What is required – All records should be reproduced verbatim.
(Data shown Opens)
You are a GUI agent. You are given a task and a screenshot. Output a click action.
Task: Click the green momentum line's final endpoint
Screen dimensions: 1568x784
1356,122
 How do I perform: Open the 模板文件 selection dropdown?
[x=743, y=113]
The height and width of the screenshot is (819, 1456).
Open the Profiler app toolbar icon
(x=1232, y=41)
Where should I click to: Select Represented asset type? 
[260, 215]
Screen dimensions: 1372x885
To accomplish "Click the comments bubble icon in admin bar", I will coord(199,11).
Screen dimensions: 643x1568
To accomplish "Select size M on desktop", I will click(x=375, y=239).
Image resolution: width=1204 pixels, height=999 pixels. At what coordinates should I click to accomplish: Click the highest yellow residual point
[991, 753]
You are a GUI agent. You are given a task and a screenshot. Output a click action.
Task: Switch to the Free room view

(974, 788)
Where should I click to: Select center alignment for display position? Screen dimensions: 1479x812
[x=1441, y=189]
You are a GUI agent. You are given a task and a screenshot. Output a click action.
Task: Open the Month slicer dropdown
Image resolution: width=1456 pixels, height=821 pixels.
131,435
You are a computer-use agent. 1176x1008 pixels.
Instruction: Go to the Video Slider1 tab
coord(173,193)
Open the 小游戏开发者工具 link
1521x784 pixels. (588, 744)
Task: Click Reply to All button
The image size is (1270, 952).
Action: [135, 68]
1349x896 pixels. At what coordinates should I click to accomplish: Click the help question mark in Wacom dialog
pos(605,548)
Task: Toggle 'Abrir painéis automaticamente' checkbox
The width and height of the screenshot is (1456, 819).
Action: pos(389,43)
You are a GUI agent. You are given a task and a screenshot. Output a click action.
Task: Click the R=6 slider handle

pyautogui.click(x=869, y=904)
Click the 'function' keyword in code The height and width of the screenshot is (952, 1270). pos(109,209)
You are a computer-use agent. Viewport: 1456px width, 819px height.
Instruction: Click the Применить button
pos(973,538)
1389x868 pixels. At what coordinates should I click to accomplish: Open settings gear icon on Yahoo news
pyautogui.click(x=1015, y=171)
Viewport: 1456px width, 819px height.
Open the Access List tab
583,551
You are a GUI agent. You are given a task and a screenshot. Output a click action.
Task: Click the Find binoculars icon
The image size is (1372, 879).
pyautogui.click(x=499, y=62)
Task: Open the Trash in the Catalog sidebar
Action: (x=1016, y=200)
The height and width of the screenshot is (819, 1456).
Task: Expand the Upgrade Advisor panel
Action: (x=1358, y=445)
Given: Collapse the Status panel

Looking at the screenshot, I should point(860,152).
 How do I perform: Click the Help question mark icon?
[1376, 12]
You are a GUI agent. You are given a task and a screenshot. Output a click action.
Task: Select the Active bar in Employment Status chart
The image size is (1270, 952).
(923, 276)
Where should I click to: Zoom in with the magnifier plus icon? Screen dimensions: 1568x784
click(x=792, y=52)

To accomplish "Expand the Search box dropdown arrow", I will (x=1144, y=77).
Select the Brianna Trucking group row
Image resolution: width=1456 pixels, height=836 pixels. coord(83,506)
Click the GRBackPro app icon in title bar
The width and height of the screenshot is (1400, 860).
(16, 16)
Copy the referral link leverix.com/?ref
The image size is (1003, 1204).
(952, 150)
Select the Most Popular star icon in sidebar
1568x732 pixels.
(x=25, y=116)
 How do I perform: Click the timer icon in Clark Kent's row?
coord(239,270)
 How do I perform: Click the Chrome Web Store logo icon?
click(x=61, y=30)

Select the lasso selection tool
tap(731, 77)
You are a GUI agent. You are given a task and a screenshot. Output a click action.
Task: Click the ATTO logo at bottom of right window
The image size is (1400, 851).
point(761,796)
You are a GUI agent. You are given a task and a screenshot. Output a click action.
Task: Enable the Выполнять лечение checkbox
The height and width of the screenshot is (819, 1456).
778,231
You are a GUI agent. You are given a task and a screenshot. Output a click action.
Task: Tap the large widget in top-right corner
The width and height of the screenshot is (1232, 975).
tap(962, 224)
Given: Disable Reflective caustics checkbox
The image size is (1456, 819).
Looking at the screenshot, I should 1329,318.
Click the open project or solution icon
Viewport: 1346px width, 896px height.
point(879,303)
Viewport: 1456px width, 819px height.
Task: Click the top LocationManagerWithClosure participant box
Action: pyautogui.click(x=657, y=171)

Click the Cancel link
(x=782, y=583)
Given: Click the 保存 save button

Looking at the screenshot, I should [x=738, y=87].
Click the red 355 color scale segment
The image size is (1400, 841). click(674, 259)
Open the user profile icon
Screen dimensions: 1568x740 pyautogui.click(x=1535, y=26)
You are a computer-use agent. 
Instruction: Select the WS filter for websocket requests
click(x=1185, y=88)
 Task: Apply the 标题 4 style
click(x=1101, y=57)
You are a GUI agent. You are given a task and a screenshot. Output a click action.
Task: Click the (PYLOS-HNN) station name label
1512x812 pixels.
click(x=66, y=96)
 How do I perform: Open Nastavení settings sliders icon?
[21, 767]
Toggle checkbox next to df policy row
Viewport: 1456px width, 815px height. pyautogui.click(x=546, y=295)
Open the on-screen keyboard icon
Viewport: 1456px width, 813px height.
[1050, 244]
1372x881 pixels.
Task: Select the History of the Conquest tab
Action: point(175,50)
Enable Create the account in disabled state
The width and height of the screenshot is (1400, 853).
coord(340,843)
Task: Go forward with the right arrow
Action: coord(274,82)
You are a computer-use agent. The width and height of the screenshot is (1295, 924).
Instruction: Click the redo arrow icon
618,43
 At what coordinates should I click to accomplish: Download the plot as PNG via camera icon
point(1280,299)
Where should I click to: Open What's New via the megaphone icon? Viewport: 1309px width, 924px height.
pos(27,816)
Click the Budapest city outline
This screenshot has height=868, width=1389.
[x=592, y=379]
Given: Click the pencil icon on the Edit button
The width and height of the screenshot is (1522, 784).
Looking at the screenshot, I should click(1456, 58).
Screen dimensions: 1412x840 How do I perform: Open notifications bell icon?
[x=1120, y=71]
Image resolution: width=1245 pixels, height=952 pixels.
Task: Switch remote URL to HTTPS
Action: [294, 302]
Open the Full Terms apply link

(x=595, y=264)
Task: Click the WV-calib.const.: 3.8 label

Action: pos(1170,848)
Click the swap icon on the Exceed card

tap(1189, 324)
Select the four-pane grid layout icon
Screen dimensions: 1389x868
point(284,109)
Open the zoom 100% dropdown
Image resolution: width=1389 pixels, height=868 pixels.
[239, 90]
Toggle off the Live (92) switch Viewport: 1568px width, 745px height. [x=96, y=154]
(Data shown Closes)
Response area –
You are a GUI agent. You are given a task and a screenshot. Output a click action.
Task: Click the green momentum line's final endpoint
Screen dimensions: 1568x784
1356,122
 How do I perform: Open the 模板文件 selection dropdown?
[x=743, y=113]
The height and width of the screenshot is (819, 1456).
Open the Profiler app toolbar icon
(x=1232, y=41)
Where should I click to: Select Represented asset type? 
[260, 215]
Screen dimensions: 1372x885
To accomplish "Click the comments bubble icon in admin bar", I will coord(199,11).
Screen dimensions: 643x1568
To accomplish "Select size M on desktop", I will click(x=375, y=239).
Image resolution: width=1204 pixels, height=999 pixels. At what coordinates should I click to accomplish: Click the highest yellow residual point
[991, 753]
You are a GUI agent. You are given a task and a screenshot. Output a click action.
Task: Switch to the Free room view

(974, 788)
Where should I click to: Select center alignment for display position? Screen dimensions: 1479x812
[x=1441, y=189]
You are a GUI agent. You are given a task and a screenshot. Output a click action.
Task: Open the Month slicer dropdown
Image resolution: width=1456 pixels, height=821 pixels.
131,435
You are a computer-use agent. 1176x1008 pixels.
Instruction: Go to the Video Slider1 tab
coord(173,193)
Open the 小游戏开发者工具 link
1521x784 pixels. (588, 744)
Task: Click Reply to All button
The image size is (1270, 952).
Action: [135, 68]
1349x896 pixels. At what coordinates should I click to accomplish: Click the help question mark in Wacom dialog
pos(605,548)
Task: Toggle 'Abrir painéis automaticamente' checkbox
The width and height of the screenshot is (1456, 819).
Action: pos(389,43)
You are a GUI agent. You are given a task and a screenshot. Output a click action.
Task: Click the R=6 slider handle

pyautogui.click(x=869, y=904)
Click the 'function' keyword in code The height and width of the screenshot is (952, 1270). pos(109,209)
You are a computer-use agent. Viewport: 1456px width, 819px height.
Instruction: Click the Применить button
pos(973,538)
1389x868 pixels. At what coordinates should I click to accomplish: Open settings gear icon on Yahoo news
pyautogui.click(x=1015, y=171)
Viewport: 1456px width, 819px height.
Open the Access List tab
583,551
You are a GUI agent. You are given a task and a screenshot. Output a click action.
Task: Click the Find binoculars icon
The image size is (1372, 879).
pyautogui.click(x=499, y=62)
Task: Open the Trash in the Catalog sidebar
Action: (x=1016, y=200)
The height and width of the screenshot is (819, 1456).
Task: Expand the Upgrade Advisor panel
Action: (x=1358, y=445)
Given: Collapse the Status panel

Looking at the screenshot, I should point(860,152).
 How do I perform: Click the Help question mark icon?
[1376, 12]
You are a GUI agent. You are given a task and a screenshot. Output a click action.
Task: Select the Active bar in Employment Status chart
The image size is (1270, 952).
(923, 276)
Where should I click to: Zoom in with the magnifier plus icon? Screen dimensions: 1568x784
click(x=792, y=52)

To accomplish "Expand the Search box dropdown arrow", I will (x=1144, y=77).
Select the Brianna Trucking group row
Image resolution: width=1456 pixels, height=836 pixels. coord(83,506)
Click the GRBackPro app icon in title bar
The width and height of the screenshot is (1400, 860).
(16, 16)
Copy the referral link leverix.com/?ref
The image size is (1003, 1204).
(952, 150)
Select the Most Popular star icon in sidebar
1568x732 pixels.
(x=25, y=116)
 How do I perform: Click the timer icon in Clark Kent's row?
coord(239,270)
 How do I perform: Click the Chrome Web Store logo icon?
click(x=61, y=30)

Select the lasso selection tool
tap(731, 77)
You are a GUI agent. You are given a task and a screenshot. Output a click action.
Task: Click the ATTO logo at bottom of right window
The image size is (1400, 851).
point(761,796)
You are a GUI agent. You are given a task and a screenshot. Output a click action.
Task: Enable the Выполнять лечение checkbox
The height and width of the screenshot is (819, 1456).
778,231
You are a GUI agent. You are given a task and a screenshot. Output a click action.
Task: Tap the large widget in top-right corner
The width and height of the screenshot is (1232, 975).
tap(962, 224)
Given: Disable Reflective caustics checkbox
The image size is (1456, 819).
Looking at the screenshot, I should 1329,318.
Click the open project or solution icon
Viewport: 1346px width, 896px height.
point(879,303)
Viewport: 1456px width, 819px height.
Task: Click the top LocationManagerWithClosure participant box
Action: pyautogui.click(x=657, y=171)

Click the Cancel link
(x=782, y=583)
Given: Click the 保存 save button

Looking at the screenshot, I should [x=738, y=87].
Click the red 355 color scale segment
The image size is (1400, 841). click(674, 259)
Open the user profile icon
Screen dimensions: 1568x740 pyautogui.click(x=1535, y=26)
You are a computer-use agent. 
Instruction: Select the WS filter for websocket requests
click(x=1185, y=88)
 Task: Apply the 标题 4 style
click(x=1101, y=57)
You are a GUI agent. You are given a task and a screenshot. Output a click action.
Task: Click the (PYLOS-HNN) station name label
1512x812 pixels.
click(x=66, y=96)
 How do I perform: Open Nastavení settings sliders icon?
[21, 767]
Toggle checkbox next to df policy row
Viewport: 1456px width, 815px height. pyautogui.click(x=546, y=295)
Open the on-screen keyboard icon
Viewport: 1456px width, 813px height.
[1050, 244]
1372x881 pixels.
Task: Select the History of the Conquest tab
Action: point(175,50)
Enable Create the account in disabled state
The width and height of the screenshot is (1400, 853).
coord(340,843)
Task: Go forward with the right arrow
Action: coord(274,82)
You are a computer-use agent. The width and height of the screenshot is (1295, 924).
Instruction: Click the redo arrow icon
618,43
 At what coordinates should I click to accomplish: Download the plot as PNG via camera icon
point(1280,299)
Where should I click to: Open What's New via the megaphone icon? Viewport: 1309px width, 924px height.
pos(27,816)
Click the Budapest city outline
This screenshot has height=868, width=1389.
[x=592, y=379]
Given: Click the pencil icon on the Edit button
The width and height of the screenshot is (1522, 784).
Looking at the screenshot, I should click(1456, 58).
Screen dimensions: 1412x840 How do I perform: Open notifications bell icon?
[x=1120, y=71]
Image resolution: width=1245 pixels, height=952 pixels.
Task: Switch remote URL to HTTPS
Action: [294, 302]
Open the Full Terms apply link

(x=595, y=264)
Task: Click the WV-calib.const.: 3.8 label

Action: pos(1170,848)
Click the swap icon on the Exceed card

tap(1189, 324)
Select the four-pane grid layout icon
Screen dimensions: 1389x868
point(284,109)
Open the zoom 100% dropdown
Image resolution: width=1389 pixels, height=868 pixels.
[239, 90]
Toggle off the Live (92) switch Viewport: 1568px width, 745px height. [x=96, y=154]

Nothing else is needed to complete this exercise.